Until recently, specialists were puzzled by the discrepancy observed in a number of patients between the fairly high serum prolactin levels and the extremely poorly presented clinical symptoms of HG, combined with resistance to the therapy with dopamine agonists. Recent studies aimed at studying prolactin isoforms have made it possible to find an answer to this question. As it turned out, the total pool of immunoreactive prolactin includes forms with different molecular weights. In patients with classical symptoms of HG, prolactin with a molecular weight of 23 kDa is detected in the blood serum by gel filtration, while in women without the typical symptom complex of persistent galactorrhea-amenorrhea, the predominant form (80-90% of the total pool) is prolactin with a molecular weight of over 100 kDa (big-big-prolactin), which has low biological activity (the phenomenon of macroprolactinemia). It is assumed that the origin of high-molecular prolactin is heterogeneous. This form of the hormone may be the result of aggregation of monomeric prolactin or its association with other proteins, such as immunoglobulin. It is possible that big-big-prolactin may directly represent a specific immunoglobulin that exhibits the ability to imitate the presence of prolactin in immunochemical analysis systems. Macroprolactinemia accounts for up to 20% of all cases of hyperprolactinemia.

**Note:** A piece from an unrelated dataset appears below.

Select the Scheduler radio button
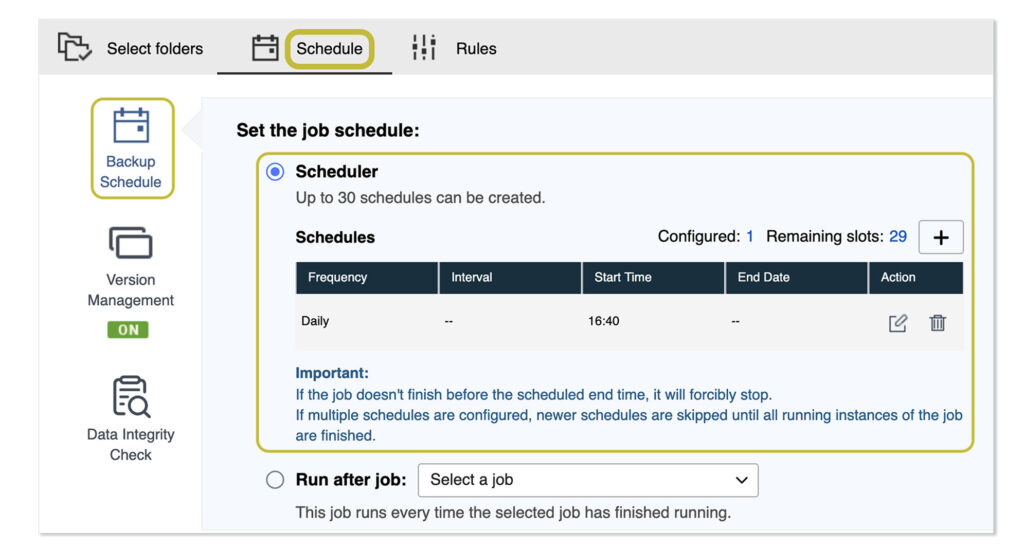Screen dimensions: 1024x549 click(275, 172)
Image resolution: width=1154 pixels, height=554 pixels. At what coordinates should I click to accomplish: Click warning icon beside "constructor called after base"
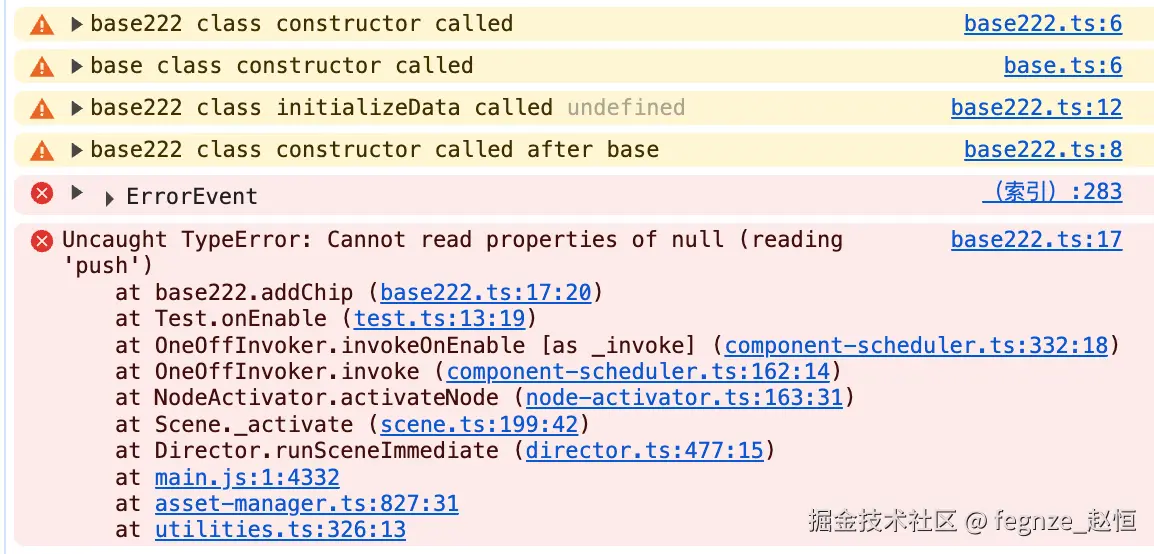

A number of tests have been proposed to study prolactin secretion under stimulation conditions (with thyrotropin-releasing hormone, chlorpromazine, insulin, sulpiride, cerucal, cimetidine, domperidone). For micro- and macroprolactinomas, a decrease in the response to stimulating effects is typical, directly correlating in most patients with the size of the adenoma. However, the probability of a false-positive or false-negative conclusion about the form of the disease based on the results of stimulation tests in each individual patient is up to 20%.

The level of other hormones in persistent galactorrhea-amenorrhea syndrome is quite typical: unchanged or decreased levels of LH and FSH with a good response to luliberin, decreased levels of estrogens and progesterone, increased levels of dehydroepiandrosterone (DHEA) sulfate.

No biochemical changes specific to persistent galactorrhea-amenorrhea syndrome have been identified, despite numerous experimental data on the effect of prolactin on various types of metabolism. Often there are only signs of impaired lipid metabolism, increased levels of NEFA and triglycerides.

Serum electrolyte levels are usually normal. ECG may show signs of myocardial dystrophy: negative or biphasic T wave in the chest leads. Hyperventilation, orthostatic, and potassium or obsidan load tests reveal the non-coronary nature of these disorders. Chronic uncorrected hyperprolactinemia leads to the development of osteoporosis. The leading role in the pathogenesis of osteoporosis in persistent galactorrhea-amenorrhea syndrome belongs to the slowdown in bone formation, which is confirmed by a decrease in the level of osteocalcin in the blood.

Patients with this syndrome have elevated serum insulin levels. Given their normal glucose levels, they are considered to have some insulin resistance.